::: DATA FOR THE TASK

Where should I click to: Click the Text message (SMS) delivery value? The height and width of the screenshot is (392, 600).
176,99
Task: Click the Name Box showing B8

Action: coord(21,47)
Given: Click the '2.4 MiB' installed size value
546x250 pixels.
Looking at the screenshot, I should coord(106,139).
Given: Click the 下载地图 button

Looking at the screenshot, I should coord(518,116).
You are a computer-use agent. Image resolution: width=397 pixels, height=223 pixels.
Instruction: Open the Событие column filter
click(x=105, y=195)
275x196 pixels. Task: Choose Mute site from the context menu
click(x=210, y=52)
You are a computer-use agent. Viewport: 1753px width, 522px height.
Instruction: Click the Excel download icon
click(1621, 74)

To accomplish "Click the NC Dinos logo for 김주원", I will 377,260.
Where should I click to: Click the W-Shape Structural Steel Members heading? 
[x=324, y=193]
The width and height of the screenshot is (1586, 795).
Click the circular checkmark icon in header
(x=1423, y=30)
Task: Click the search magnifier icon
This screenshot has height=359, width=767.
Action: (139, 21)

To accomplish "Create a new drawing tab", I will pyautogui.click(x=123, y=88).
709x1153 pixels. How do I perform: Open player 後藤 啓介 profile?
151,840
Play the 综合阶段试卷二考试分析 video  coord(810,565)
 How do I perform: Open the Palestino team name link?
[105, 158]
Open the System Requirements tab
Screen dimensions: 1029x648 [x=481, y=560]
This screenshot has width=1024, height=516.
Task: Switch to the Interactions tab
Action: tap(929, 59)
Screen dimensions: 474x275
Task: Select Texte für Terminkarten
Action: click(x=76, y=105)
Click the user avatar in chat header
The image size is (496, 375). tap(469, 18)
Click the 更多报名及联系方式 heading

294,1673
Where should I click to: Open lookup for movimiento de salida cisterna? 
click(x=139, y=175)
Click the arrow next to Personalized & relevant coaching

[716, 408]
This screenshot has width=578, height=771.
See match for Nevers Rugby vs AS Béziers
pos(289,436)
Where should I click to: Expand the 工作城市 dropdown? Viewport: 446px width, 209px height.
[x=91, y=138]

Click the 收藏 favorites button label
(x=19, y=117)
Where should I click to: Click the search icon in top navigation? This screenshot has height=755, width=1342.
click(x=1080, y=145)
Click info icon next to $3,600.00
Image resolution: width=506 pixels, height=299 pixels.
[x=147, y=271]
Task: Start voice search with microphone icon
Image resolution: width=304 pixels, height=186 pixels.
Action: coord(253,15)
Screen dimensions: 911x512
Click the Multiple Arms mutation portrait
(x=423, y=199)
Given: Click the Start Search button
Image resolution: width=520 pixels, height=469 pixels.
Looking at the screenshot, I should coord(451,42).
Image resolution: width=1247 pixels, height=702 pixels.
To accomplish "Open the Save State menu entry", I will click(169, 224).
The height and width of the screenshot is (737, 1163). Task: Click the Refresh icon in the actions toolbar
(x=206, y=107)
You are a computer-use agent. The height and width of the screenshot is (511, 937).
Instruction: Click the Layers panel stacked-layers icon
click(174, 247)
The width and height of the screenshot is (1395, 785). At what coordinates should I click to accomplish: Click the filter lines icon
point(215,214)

::::::

* [WHAT IS EXPECTED]: Check every line of the data above for the string "Start", and copy those that have it.

* [FINAL ANSWER]:
Task: Start voice search with microphone icon
Given: Click the Start Search button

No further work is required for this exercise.